### Extract to read

Half In, Half Out, Not Mixed

Anonymous,
LA

I was raised in an odd grey area between Cajun and Southern White, without really fitting into either group.

The first thing people ask when I eventually mention my heritage is, “can you speak French?” To which I respond, with great embarrassment and shame, “no.” Most people just give a disappointed or confused look, but there have been those who voice what everyone thinks:

“If you don’t speak French, you’re not a ‘true’ Cajun, are you?”

My identity comes under fire and I am forced to explain myself, saying that the blood in my veins is part of the Diaspora, that I grew up with the same dishes and dances and folktales that Cajuns hold so dear. But I can’t speak French, and my last name doesn’t sound French, and my appearance isn’t French, so I’m just southern white. I’m blended into a group that is so incredibly varied but crammed into the same box of being “cultureless Americans.”

And then I feel as though I have no right to claim my heritage, that by doing so I’m insulting the “true Cajuns,” the folks who speak French and sound French and look French. Can I still call myself Cajun, if I was raised detached from a larger Cajun community, with only fractured traditions and mixed bloodlines to mark me as kin? Can I ever call the Acadiens my people, or will I always just be considered another “white?”

######

According to the essay on Cajun identity, what do people first ask once the writer mentions their heritage?

### Dataset content

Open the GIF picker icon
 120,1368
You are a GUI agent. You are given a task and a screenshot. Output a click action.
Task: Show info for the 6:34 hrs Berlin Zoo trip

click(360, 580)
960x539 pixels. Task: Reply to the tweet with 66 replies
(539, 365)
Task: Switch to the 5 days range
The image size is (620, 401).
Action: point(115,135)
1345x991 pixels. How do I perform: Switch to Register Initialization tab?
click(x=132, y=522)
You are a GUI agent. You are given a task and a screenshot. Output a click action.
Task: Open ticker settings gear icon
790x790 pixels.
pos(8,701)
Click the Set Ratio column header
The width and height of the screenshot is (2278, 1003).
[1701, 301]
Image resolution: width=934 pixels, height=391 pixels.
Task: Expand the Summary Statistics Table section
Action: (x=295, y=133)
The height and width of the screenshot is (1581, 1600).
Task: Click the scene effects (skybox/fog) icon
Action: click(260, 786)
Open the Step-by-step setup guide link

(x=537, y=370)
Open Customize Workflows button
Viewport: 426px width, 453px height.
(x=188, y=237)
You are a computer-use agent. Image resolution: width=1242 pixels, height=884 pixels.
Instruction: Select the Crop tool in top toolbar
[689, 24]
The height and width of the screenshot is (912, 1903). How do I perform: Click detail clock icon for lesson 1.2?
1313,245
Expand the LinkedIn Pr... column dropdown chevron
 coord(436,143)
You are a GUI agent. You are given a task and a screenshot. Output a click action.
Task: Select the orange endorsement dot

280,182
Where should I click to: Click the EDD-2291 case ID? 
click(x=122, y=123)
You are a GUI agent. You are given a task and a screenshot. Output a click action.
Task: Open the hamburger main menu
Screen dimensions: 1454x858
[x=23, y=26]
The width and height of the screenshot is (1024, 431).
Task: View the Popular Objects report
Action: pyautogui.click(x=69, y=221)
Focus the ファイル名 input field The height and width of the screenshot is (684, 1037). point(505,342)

######

- Task answer
They ask whether the writer can speak French.